Traditional industrial maintenance relies on dense printed manuals and expert physical oversight, resulting in significant cognitive load and onboarding delays for field technicians.

The Approach

Developed an augmented reality assisted maintenance environment that provides real-time guidance. By tracking machine components via computer vision, the system projects step-by-step assembly instructions directly onto the workspace, while an integrated LLM handles hands-free voice-based questions and answers.

The Impact

Significantly reduced training onboarding times and technician cognitive load.
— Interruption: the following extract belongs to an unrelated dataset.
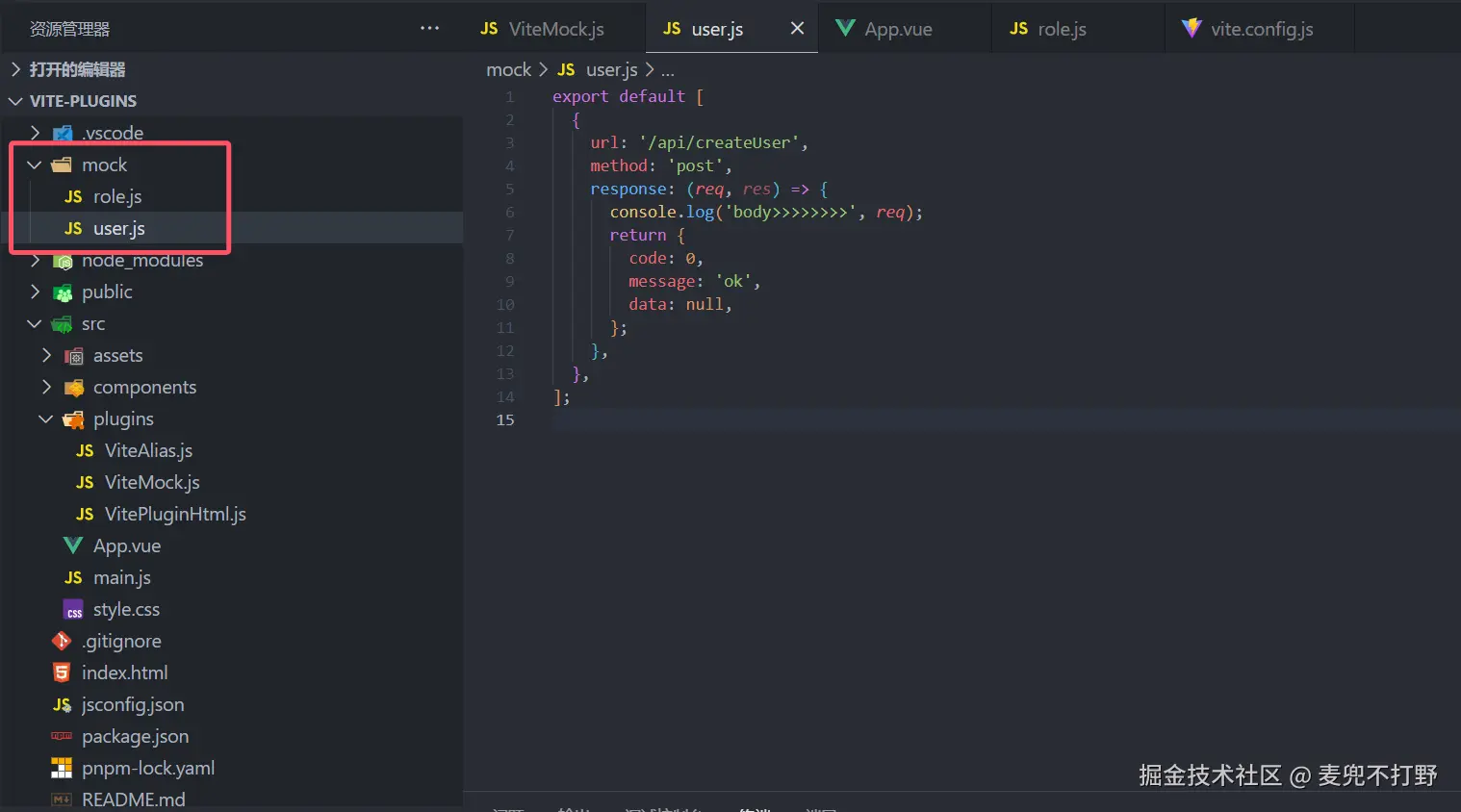Open VitePluginHtml.js in the explorer
This screenshot has width=1461, height=812.
coord(174,514)
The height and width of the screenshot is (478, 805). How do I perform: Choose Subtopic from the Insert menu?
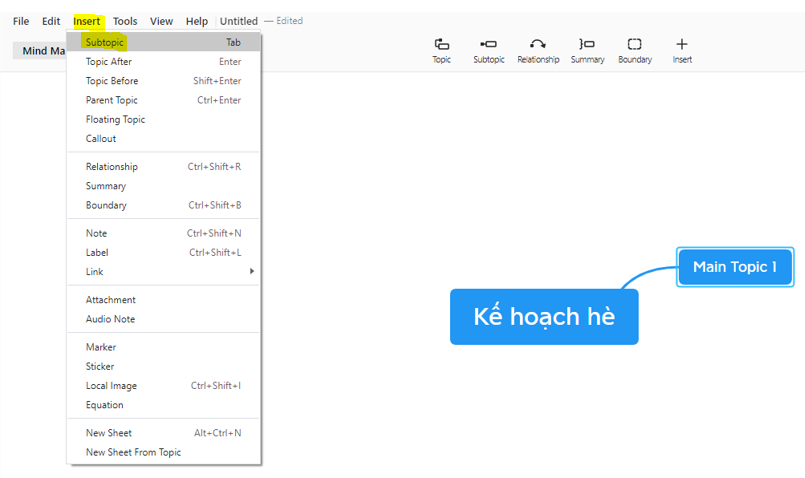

The prototype demonstrated that integrating spatial augmented reality overlays with semantic LLM assistants provides a superior, hands-free alternative to traditional printed manuals.

System Architecture

The system follows a distributed client-to-server model. The Raspberry Pi functions as the edge device, managing camera input, calibration, and projector output for the augmented reality overlay. The backend consists of a Dockerized server environment hosting the computationally heavy SSD Object Detection model and LLM logic. Custom Python workflows coordinate real-time network communication, transmitting frames for inference and returning bounding box coordinates alongside textual guidance to the edge device for immediate visual mapping.

Key Engineering Features

Object Detection

Fine-tuned SSD Object Detection on a custom dataset of maintenance tasks.

Edge Hardware

Integration of Raspberry Pi for real-time component tracking and visual feedback.

Containerization

Dockerized architecture ensuring consistent deployment across edge and server environments.

Control Workflows

Custom Python workflows to coordinate edge camera capture, frame transport, and server-side model inference.

Development Lifecycle

Model Optimization

Fine-tuned SSD Object Detection on a custom dataset of maintenance tasks.

Edge Coordination

Developed the Python backend for both the server and the edge device.

Feature Expansion

Added image validation, camera calibration, network-wide server scanning, and AR overlay visualization using a projector.

Roadmap and Extension

Analyzed spatial reasoning extensions, evaluating the integration of bounding box geometric heuristics versus training an end-to-end scene graph generation model.